BY KEITH ROACH, M.D.
DEAR DR. ROACH: My doctor placed me on insulin for diabetes because I was not able to bring my glucose below 100. The bloodwork results are now 120 glucose and 6.6 hemoglobin A1C. I have been averaging 6.5 hemoglobin A1C for over two years. I have been taking glucose readings three times a day, with results between 108 and 147 mg/dl. My blood pressure reads 117/61, and my heart rate averages 55. All my bloodwork is within normal limits. I’m 65 years old and was wondering if taking the insulin is needed at this time. I still work, and I’m very active for my age. I take 15 units of insulin injections at night before bed. I also take XIGDUO XR 10 mg/1,000 mg in the morning after breakfast. The other medication I take is 10 mg of simvastatin before bedtime for my cholesterol, which is within the limit when I do my bloodwork. What can I do to get off the insulin? — S.R.

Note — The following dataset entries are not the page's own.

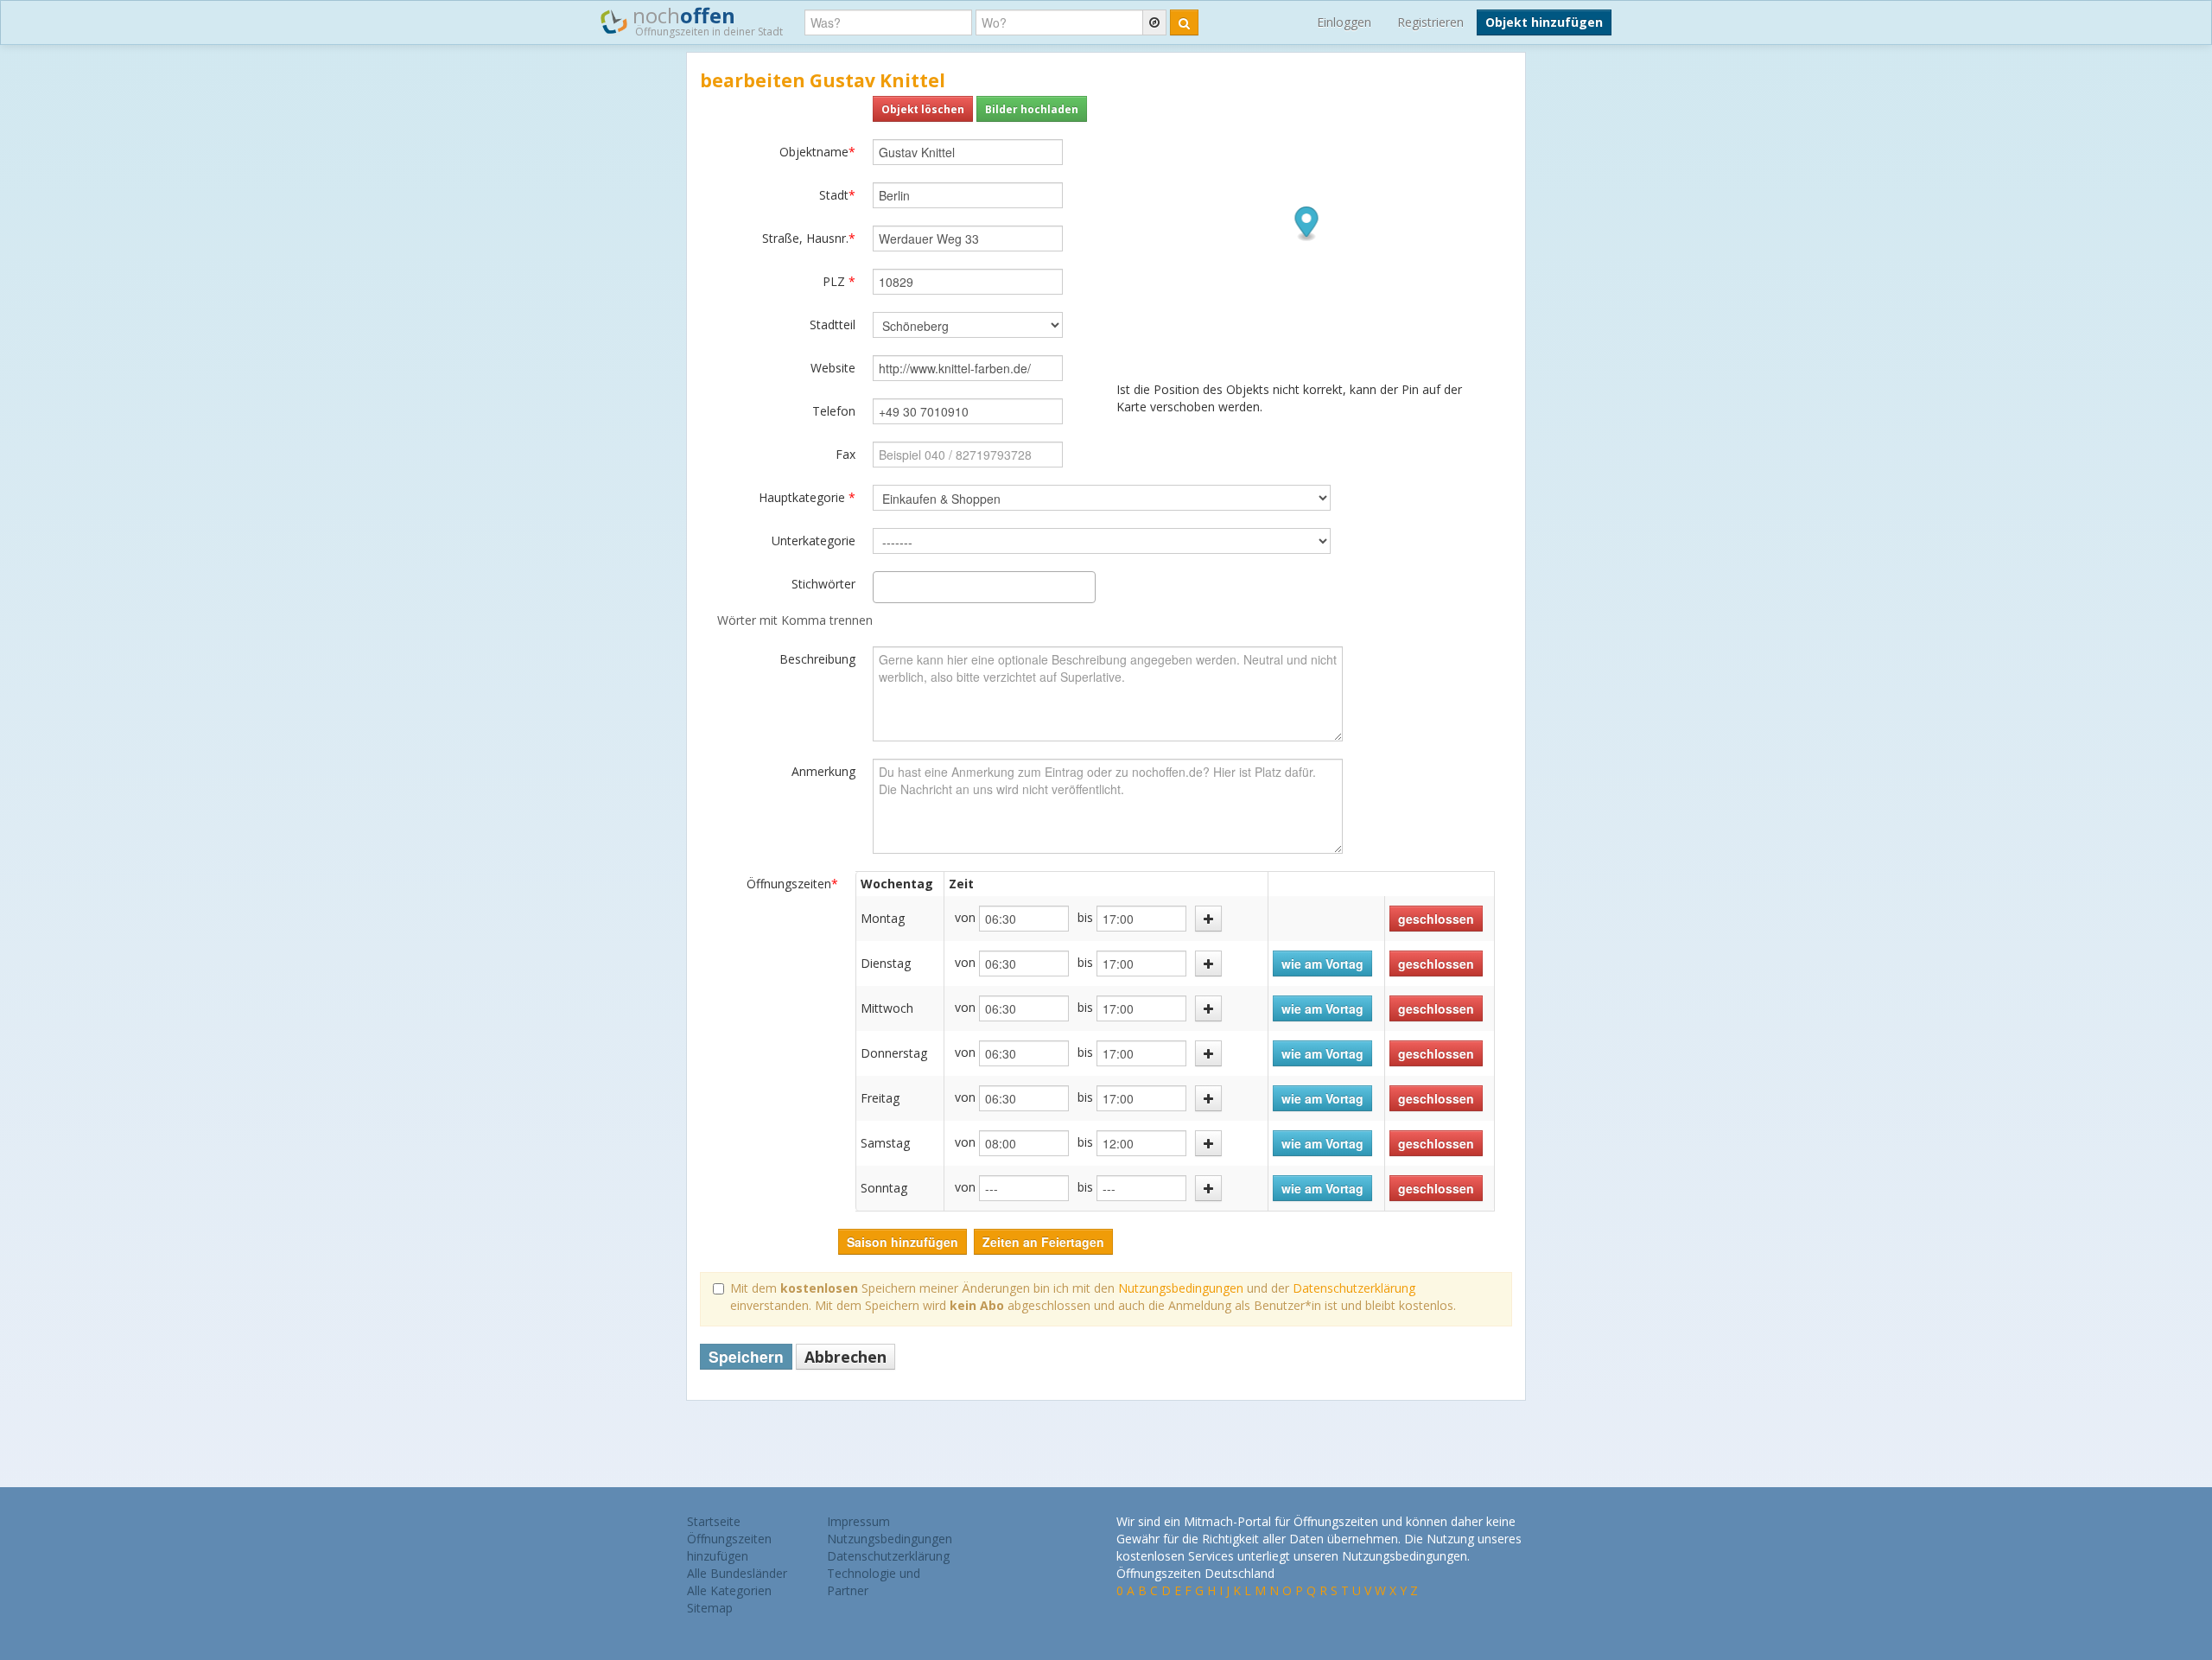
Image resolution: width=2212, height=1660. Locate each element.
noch (705, 20)
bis (1085, 917)
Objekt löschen (922, 109)
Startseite (714, 1521)
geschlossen (1436, 918)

ANSWER: I understand why people want to stop taking insulin. Many people do not like giving themselves an injection every day. However, it is hard to argue with the success you have had on your current regimen. Your blood sugars, confirmed by your A1C, are in the near-normal range, and your results are very close to what most experts would recommend.
Another consideration is that the insulin you are taking keeps your own pancreas from having to make insulin. This might help your long-term ability to regulate blood sugar. Your insulin is a long-acting form of human insulin, which is the most natural way of replacing the insulin your body can’t make enough of. You also take a potent combination of oral medicines to help the insulin work better.
I spoke with one expert, who said she would consider looking at your body’s ability to make insulin (through a blood test called a C-peptide level). If that level were low, it would be unlikely that you would have success going off insulin.
If you still feel strongly about trying to get off insulin, speak to the doctor managing your diabetes about trying to slowly taper off the insulin, going down one or two units a day every week or so. Do not try this without discussing with your doctor; he or she would need to monitor your sugars very carefully during the process.
DEAR DR. ROACH: I was diagnosed three months ago with osteoarthritis in my knees, including an itchy rash on my right thigh, which is dormant for some hours during the day; other times, it is almost unbearable. I have started some over-the-counter supplements, including boswellia and turmeric, with good results for the knee pain. But the rash concerns me.
ANSWER: Osteoarthritis and rash normally do not go together. There can be several types of skin changes in a different condition, rheumatoid arthritis, which generally does not affect the knees as much as it does the hands and wrists. So, I suspect that the joint and skin problems are separate issues.
This time of year, when I hear about itchy rashes, I look for dry skin changes such as eczema. I often tell people to start with some moisturizers, especially applied after bathing. If symptoms continue and I cannot make a diagnosis by exam, I will refer to a dermatologist.